Die zweite Frage ist die nach dem Bereich, in dem die Problematik liegt: Nicht immer ist es sinnvoll, sich einzubringen. Wenn beispielsweise psychische Ursachen vorliegen, die therapeutisch behandelt werden müssen, kann man die Situation durch Maßnahmen sogar noch verschlimmern. Nur wenn das Problem im eigenen Einflussbereich liegt, sollte gehandelt werden.

Die dritte Frage, die man sich stellen sollte, ist die nach der Objektivität. Wie weiter oben bereits erwähnt, kommt es vor, dass es an der eigenen Haltung liegt, wie ein Mitarbeiter bewertet wird. Hier sollte darauf geachtet werden, dass tatsächlich das Verhalten selbst das Problem ist und nicht das Projizieren eigener Haltungen.
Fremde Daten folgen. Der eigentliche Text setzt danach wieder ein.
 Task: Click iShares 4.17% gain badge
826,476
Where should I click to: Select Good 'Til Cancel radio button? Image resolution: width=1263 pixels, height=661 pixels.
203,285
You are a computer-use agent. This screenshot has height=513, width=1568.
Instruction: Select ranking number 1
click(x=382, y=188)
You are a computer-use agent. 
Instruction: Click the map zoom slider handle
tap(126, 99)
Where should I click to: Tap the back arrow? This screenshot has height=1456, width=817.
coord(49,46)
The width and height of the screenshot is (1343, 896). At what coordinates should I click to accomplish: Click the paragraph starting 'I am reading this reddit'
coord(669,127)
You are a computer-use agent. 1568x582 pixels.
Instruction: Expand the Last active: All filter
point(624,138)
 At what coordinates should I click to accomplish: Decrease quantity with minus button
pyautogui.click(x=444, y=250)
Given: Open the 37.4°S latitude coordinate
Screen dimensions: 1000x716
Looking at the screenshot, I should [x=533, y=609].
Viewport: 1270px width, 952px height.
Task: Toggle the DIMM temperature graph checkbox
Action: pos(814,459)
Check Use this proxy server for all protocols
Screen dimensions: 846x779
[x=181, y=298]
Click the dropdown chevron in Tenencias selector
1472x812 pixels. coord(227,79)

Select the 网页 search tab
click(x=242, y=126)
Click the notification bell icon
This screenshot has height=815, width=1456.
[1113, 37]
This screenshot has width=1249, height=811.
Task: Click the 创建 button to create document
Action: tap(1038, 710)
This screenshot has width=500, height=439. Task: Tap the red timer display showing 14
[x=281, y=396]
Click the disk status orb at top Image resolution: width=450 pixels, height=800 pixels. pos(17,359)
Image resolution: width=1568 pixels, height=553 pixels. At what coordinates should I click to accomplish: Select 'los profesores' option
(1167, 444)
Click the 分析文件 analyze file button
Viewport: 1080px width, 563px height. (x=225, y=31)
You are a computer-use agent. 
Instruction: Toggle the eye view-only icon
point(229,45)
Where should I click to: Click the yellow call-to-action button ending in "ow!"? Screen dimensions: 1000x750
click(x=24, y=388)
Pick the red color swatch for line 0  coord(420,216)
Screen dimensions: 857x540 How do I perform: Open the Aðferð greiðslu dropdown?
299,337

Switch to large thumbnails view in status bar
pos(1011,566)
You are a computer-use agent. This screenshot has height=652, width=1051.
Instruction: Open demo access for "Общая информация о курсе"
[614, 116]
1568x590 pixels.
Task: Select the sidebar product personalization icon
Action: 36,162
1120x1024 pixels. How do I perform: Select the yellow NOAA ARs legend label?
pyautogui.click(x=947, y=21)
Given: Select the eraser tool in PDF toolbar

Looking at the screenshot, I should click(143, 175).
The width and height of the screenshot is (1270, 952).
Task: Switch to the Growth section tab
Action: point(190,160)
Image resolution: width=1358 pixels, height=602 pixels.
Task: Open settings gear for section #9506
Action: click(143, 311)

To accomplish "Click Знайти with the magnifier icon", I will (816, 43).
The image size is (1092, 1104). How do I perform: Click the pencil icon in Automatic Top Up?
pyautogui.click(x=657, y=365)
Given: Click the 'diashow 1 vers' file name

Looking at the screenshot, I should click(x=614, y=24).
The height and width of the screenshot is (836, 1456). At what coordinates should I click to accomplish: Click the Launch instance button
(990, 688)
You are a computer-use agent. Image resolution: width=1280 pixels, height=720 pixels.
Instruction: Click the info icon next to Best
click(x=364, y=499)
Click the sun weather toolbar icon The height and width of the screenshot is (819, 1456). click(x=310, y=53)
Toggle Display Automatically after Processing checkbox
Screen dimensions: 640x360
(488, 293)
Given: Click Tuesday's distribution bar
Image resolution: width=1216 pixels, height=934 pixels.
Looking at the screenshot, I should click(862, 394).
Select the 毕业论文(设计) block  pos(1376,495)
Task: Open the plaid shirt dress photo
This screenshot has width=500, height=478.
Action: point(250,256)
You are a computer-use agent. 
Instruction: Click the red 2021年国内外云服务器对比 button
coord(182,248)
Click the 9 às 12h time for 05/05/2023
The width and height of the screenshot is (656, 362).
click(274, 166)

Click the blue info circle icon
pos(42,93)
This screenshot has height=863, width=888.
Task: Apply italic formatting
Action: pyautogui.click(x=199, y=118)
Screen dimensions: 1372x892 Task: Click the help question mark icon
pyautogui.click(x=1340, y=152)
Sind alle drei Fragen beantwortet, ist die weitere Vorgehensweise beim Modell des Typologie-Quadrats davon abhängig, ob man zu dem Schluss gekommen ist, dass der Mitarbeiter nicht kann oder, dass er nicht will. Es wird zwischen dem Auftreten als Coach und dem als Motivator unterschieden: Als Coach sollte eine Führungskraft dann aktiv werden, wenn der entsprechende Mitarbeiter nicht kann, bei Nichtwollen sollte er als Motivator auftreten. Je nach Situation wird dann versucht, entweder extrinsisch zu motivieren – beispielsweise mit Zielvereinbarungen, die finanzielle Anreize schaffen – oder die intrinsische Motivation zu erhöhen. Letzteres kann durch mehr Wertschätzung oder andere Aufgaben, die der Mitarbeiter als sinnvoller betrachtet, passieren.